There was no flexing with on either machine, was fine for precision parts on the mill. There might be if the contact area was very small and there was excessive force applied, but not if turning with finesse.

JKJ
 
Just a little more work involved......but to me, the overall benefits are hard to ignore.

Waste blocks are made from premium stud lumber.....2x4s, 2x6s.

Attached to the bowl with Titebond. This is an extremely strong bond.

I use screw center faceplates, and I have a dozen of them.

Faceplate stays on the bowl until the foot is ready to be turned. Because of this, you can put this one aside and come back to it later......everything will remain perfectly aligned.

I part the wasteblock when I'm ready to do the foot.....down to about silver dollar coin size. Then I use a drum brake adjusting tool to break it away.

=o=
20240223_233135.jpg
 
Then I use a drum brake adjusting tool to break it away.
Odie, you really are "old school". ;);) I don't think I even own a drum brake adjusting tool anymore, let alone a car that has drum brakes.

But seriously, your method of using a faceplate/waste block for bowl turning is really the only method I would trust. I rarely use waste blocks anymore but when I do I glue the block with tighbond and give it a day before I turn it.
 
Do you recall what % dia the taped base area was vs bowl dia? The turner’s tape I have is like strong adhesive double sided masking tape - pretty thin. Same thing, or was it a thicker tape?

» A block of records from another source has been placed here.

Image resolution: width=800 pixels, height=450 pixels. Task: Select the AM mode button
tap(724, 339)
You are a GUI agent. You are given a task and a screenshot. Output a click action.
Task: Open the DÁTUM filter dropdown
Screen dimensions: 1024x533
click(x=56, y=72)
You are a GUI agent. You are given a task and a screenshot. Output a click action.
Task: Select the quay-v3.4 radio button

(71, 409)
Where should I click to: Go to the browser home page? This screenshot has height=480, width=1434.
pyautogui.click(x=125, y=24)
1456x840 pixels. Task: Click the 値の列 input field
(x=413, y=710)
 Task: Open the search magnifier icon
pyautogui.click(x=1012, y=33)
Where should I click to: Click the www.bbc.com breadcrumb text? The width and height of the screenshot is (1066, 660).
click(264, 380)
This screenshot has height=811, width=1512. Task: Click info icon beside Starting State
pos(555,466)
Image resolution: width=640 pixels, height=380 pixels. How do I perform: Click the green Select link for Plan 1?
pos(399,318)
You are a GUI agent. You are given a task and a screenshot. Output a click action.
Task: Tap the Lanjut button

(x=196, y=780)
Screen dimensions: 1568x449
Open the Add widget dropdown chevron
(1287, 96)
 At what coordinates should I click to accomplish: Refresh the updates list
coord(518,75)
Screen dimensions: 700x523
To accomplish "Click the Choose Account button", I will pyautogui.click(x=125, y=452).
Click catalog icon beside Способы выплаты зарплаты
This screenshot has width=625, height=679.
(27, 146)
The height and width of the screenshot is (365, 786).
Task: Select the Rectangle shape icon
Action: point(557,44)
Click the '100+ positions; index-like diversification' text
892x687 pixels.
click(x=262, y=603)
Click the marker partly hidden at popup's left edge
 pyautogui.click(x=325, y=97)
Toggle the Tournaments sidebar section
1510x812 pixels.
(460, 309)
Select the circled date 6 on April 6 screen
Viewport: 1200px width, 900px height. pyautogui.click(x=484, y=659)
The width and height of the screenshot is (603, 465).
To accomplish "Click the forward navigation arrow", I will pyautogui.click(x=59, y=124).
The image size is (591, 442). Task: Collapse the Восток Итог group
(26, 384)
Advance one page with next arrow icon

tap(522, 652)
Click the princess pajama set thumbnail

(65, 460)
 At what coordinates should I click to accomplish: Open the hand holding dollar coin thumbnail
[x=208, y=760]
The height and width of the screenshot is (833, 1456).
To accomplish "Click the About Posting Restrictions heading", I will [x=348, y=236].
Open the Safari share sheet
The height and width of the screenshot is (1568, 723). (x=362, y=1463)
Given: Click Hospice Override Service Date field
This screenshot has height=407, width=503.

I finally reached him today and asked.
He said he used a 6" faceplate for solid blanks 14-16" in diameter.
Used good double-sided Woodturner's Tape from Woodcraft. the tape is pretty thin but the adhesive is VERY strong. Some I have I can cut but can't tear.
Method:
  • Flatten a 6"+ section for the foot
  • Apply a layer of double-sided Woodturner's to the faceplate.
  • Burnish the tape (with the backing still on one side) to secure it to the face plate.
At this point, he decided whether to remove the backing and mount the blank to the tape or add a second layer of tape.
If the blank was heavy, he would use the second layer:
  • Apply a layer of double-sided tape to the bottom of the bowl.
  • Burnish that layer so it would stick well to the clean and flat wood.
  • Remove the backing on the tape on both the faceplate and the blank (of course!)
  • Carefully center the faceplate on the blank and press down (you only get one chance!)
  • Weight or clamp the faceplate to the blank. He didn't say how long, maybe a few hours?
  • Mount the faceplate on the lathe and turn.
For smaller bowls he would use a 3" faceplate and one layer of tape.

He did many bowls this way and never had any vibration or had one come loose. As I mentioned before, the bond was so good it was an effort to remove the bowl.